Macomer, al Cpr visita a sorpresa del parlamentare Francesco Mura
«Struttura efficiente e presidio fondamentale nel controllo delle migrazioni. Criticità legate alla cadenza di personale»Per restare aggiornato entra nel nostro canale Whatsapp
«Il Cpr di Macomer svolge una funzione strategica, quindi è uno strumento fondamentale per rendere effettive le politiche di rimpatrio e per garantire che il controllo dei flussi migratori avvenga nel rispetto della legalità.

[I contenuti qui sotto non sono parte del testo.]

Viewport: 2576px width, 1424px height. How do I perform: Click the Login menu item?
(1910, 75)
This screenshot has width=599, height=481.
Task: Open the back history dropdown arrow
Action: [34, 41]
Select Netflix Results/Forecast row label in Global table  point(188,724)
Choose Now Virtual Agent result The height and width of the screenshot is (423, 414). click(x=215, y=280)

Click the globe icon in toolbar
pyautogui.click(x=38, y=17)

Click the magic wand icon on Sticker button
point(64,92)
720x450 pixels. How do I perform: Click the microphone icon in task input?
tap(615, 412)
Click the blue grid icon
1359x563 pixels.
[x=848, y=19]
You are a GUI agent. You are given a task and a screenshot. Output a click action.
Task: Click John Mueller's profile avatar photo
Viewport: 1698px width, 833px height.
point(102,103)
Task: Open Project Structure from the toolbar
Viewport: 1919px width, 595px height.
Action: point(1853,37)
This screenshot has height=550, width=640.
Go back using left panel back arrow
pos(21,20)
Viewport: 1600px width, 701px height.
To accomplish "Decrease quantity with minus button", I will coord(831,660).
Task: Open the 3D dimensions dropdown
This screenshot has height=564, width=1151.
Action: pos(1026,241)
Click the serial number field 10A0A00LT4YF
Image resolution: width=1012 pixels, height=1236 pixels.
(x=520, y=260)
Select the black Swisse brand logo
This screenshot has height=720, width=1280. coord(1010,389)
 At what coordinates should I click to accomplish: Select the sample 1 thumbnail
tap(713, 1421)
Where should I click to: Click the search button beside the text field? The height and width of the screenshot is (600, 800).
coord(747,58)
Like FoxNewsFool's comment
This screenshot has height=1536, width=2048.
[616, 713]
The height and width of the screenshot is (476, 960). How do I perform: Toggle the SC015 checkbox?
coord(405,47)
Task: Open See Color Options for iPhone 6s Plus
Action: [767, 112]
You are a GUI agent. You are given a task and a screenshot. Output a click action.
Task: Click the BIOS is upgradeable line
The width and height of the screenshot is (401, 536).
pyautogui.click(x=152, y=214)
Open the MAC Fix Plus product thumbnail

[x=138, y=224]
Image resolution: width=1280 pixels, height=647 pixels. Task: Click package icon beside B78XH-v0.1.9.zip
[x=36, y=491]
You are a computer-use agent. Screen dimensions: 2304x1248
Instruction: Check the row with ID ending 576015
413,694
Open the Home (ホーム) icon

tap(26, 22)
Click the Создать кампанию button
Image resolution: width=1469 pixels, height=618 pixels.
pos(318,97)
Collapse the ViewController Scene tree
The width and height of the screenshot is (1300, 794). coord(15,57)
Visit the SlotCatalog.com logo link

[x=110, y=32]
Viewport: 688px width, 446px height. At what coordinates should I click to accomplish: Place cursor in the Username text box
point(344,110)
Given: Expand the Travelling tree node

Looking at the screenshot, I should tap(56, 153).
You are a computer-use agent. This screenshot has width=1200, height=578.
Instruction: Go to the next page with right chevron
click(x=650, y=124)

Un ruolo che va riconosciuto e sostenuto, valorizzando il lavoro quotidiano di chi opera all’interno della struttura e rafforzando un modello che coniughi sicurezza, efficienza e tutela dei diritti». A scriverlo è il parlamentare Francesco Mura, coordinatore regionale di Fratelli d'Italia, in visita stamattina al Cpr, accompagnato dal dirigente provinciale del partito, Toto Listo, consigliere comunale di Macomer, quindi dal dirigente del commissariato, Federico Farris e dalla direttrice del centro, Antonia Sanna.
A qualche giorno dalla visita di Leoluca Orlando, l'esponente del Governo ha voluto verificare di persona la situazione reale nel Cpr. «È una struttura efficiente e presidio fondamentale nel controllo delle migrazioni - scrive Mura - un sopralluogo importante per verificare direttamente sul campo il funzionamento di una struttura che rappresenta un presidio essenziale dello Stato nel processo di governo e controllo delle migrazioni».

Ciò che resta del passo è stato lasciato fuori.